[llvm-commits] [llvm] r55673 - in /llvm/trunk: lib/Transforms/IPO/Inliner.cpp test/Transforms/Inline/2008-09-02-AlwaysInline.ll test/Transforms/Inline/2008-09-02-NoInline.ll

Dale Johannesen dalej at apple.com
Mon Sep 22 13:13:36 PDT 2008


On Sep 22, 2008, at 11:02 AMPDT, Devang Patel wrote:

>
> On Sep 21, 2008, at 8:36 PM, Chris Lattner wrote:
>
>>
>> On Sep 3, 2008, at 9:41 AM, Devang Patel wrote:
>>
>>>
>>> On Sep 2, 2008, at 11:59 PM, Duncan Sands wrote:
>>>
>>>> Hi Devang,
>>>>
>>>>> respect inline=never and inline=always notes.
>>>>
>>>> what happens if you set inline=always on a function
>>>> that calls itself?  Does the inliner go into an
>>>> infinite loop?
>>>
>>> That'd be a bug.
>>
>> Ok, so what happens now?  Is that a bug in the current code, or have
>> you fixed that?
>
> The inliner does not inline a call where caller and callee are same.
> inline=always does not override this behavior.

Hmm.  gcc does have internal support for recursive inlining and  
several documented parameters of the form --max-inline-recursive-xxx,  
but I haven't been able to get it to fire....if you want to  
experiment, remember to turn off tail recursion.

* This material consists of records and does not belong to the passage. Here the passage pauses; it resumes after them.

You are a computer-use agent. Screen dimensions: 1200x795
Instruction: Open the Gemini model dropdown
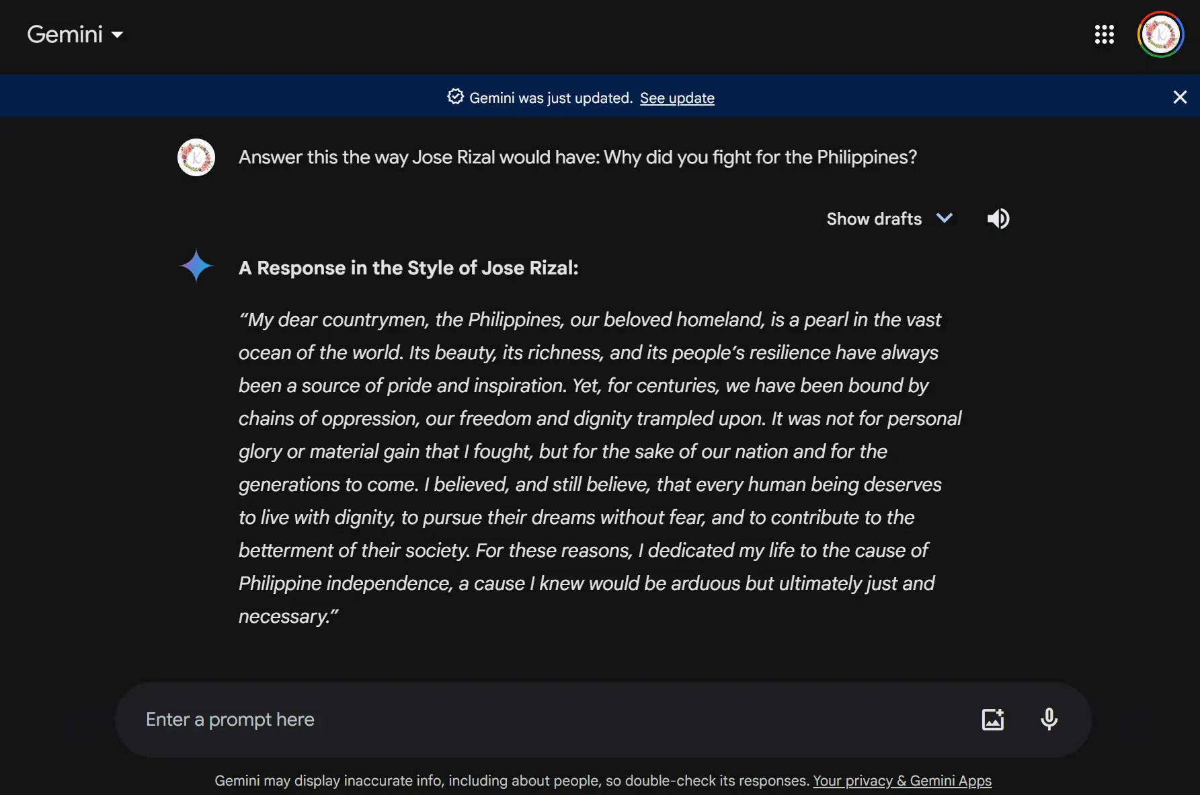pyautogui.click(x=117, y=34)

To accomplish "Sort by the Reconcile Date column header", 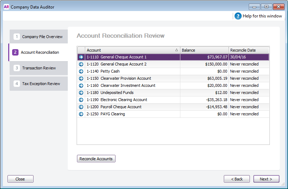I will (x=248, y=50).
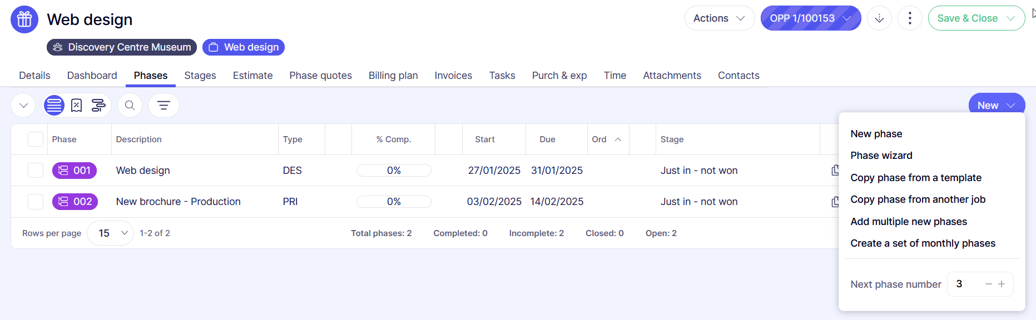Viewport: 1036px width, 320px height.
Task: Click the download arrow icon
Action: tap(879, 18)
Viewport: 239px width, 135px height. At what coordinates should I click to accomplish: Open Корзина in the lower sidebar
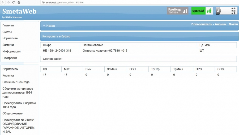coord(8,75)
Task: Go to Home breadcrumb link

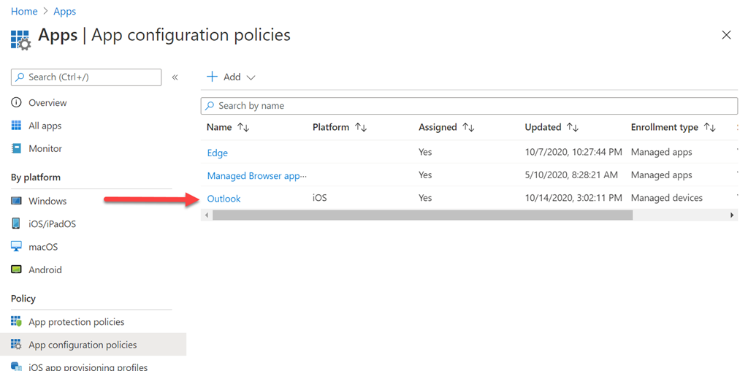Action: [x=24, y=12]
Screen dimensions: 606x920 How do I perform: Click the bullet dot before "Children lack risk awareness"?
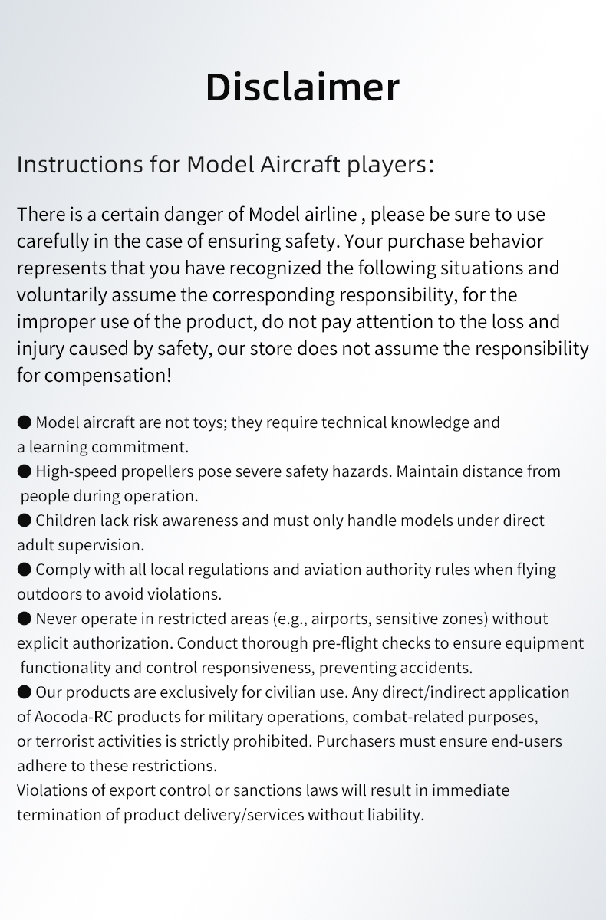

I've seen the sentiment expressed that always-inline on a recursive  
function ought to be reported as an error, but gcc doesn't do that  
now, seems to quietly ignore always-inline.  I don't have a strong  
opinion myself.

> The inliner may decide to not inline due to various reasons :
> - caller == callee
> - weak linkage
> - function takes variable number of args
> - GCs do not match
>
> inline=always does not override these checks.